10.10.2011 | Wirtschaft & Märkte

Online-Petition für einfacheren Datenschutz gestartet

Mit einer Online-Petition wollen Verbraucherschützer erreichen, dass Dienste und Geräte immer so voreingestellt sein müssen, dass sie einen für die Nutzer maximalen Datenschutz gewährleisten.

In die schon seit einiger Zeit andauernde Diskussion um den Datenschutz bei Nutzung von Online-Angeboten oder Geräten wie Smartphones meldet sich jetzt der Verbraucherzentrale Bundesverband (vzbv) zu Wort und hat eine Online-Petition gestartet. Ziel der Aktion ist es, eine Regelung herbeizuführen, mit der die Datenschutzeinstellungen der Dienste und Produkte so gestaltet werden müssen, dass so wenige personenbezogene Daten wie möglich erhoben und verarbeitet werden.

Schutz für alle Nutzer

Ihre Initiative begründen die Verbraucherschützer damit, dass technische Systeme immer komplexer und Datenverarbeitung immer unübersichtlicher werde. Wer Kontrolle über seine Daten behalten wolle, müsse dazu langwierig nach den entsprechenden Einstellungsoptionen in sozialen Netzwerken, in Browsern oder auf Smartphones suchen.
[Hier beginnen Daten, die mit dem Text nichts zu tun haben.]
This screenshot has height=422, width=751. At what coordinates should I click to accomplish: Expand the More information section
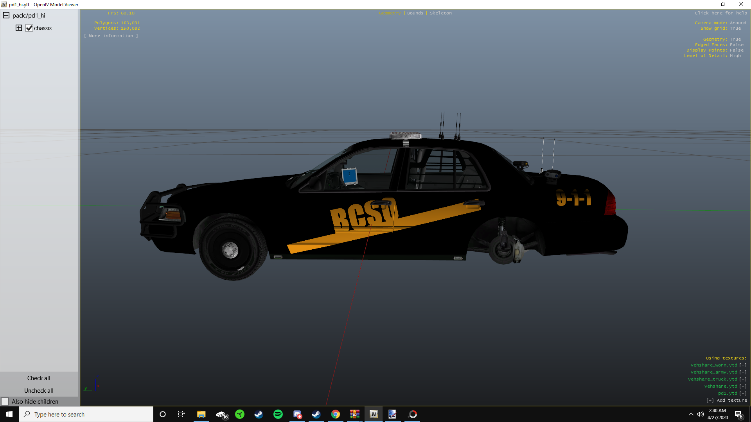click(111, 36)
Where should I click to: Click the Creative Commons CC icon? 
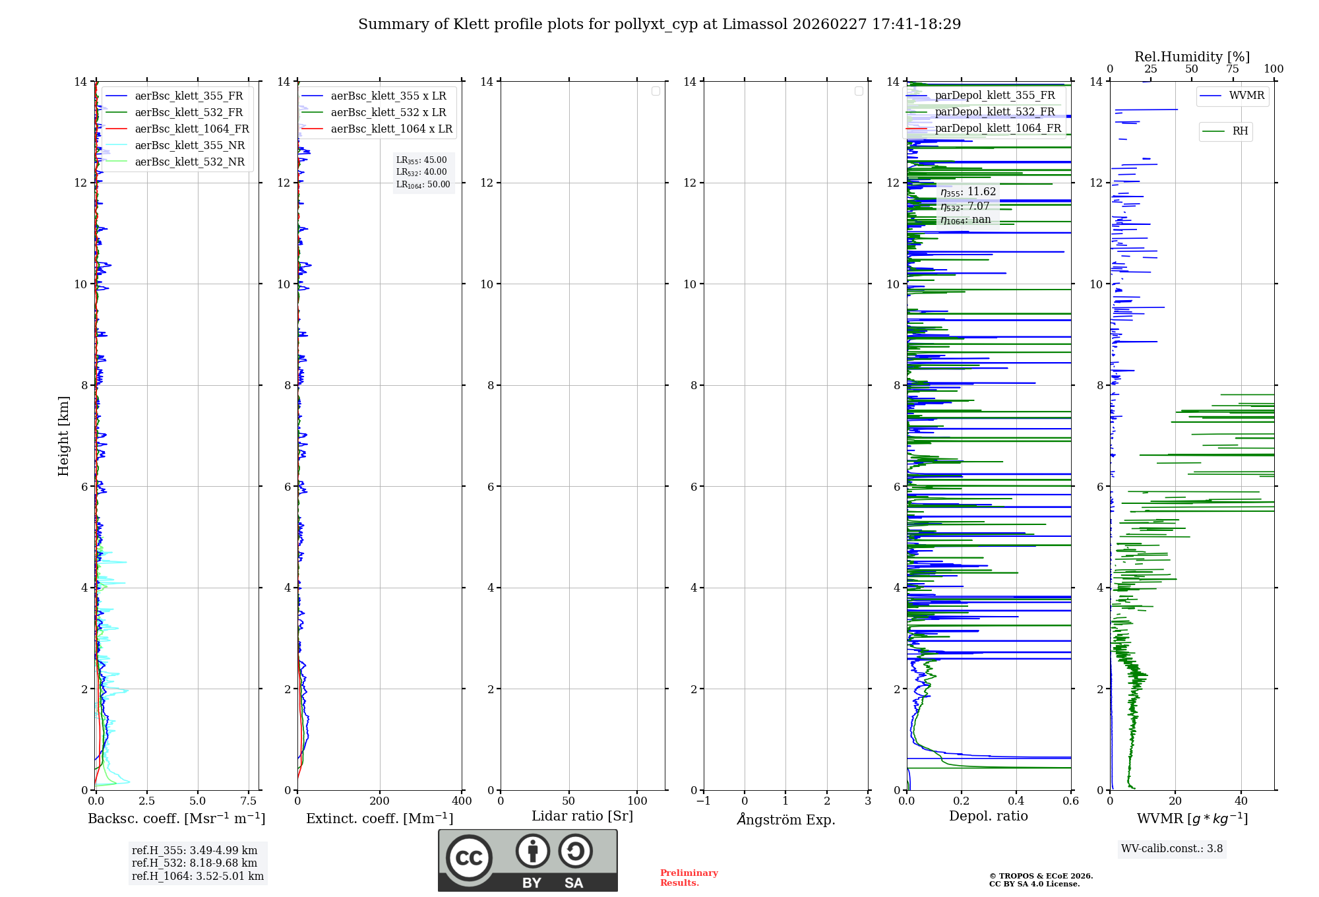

Dabei verfügten viele Anwender jedoch nicht über die notwendigen Fähigkeiten oder ausreichend Zeit, sich intensiv mit diesen Fragen zu beschäftigen. Diese Nutzer müssten jedoch ebenso geschützt werden wie die erfahreneren Anwender, die diese Hürden überwinden könnten.

Privacy by Default

Als Lösung schlagen die Verbraucherschützer daher eine Privacy-by-Default-Regelung vor, nach der alle Produkte und Dienstleistungen bereits bei ihrer Auslieferung bzw. der ersten Inanspruchnahme datenschutzfreundlich voreingestellt sein müssen und auf diese Weise automatisch nur so viele Daten erfassen, verarbeiten und weitergegeben, wie für die Nutzung unbedingt erforderlich ist.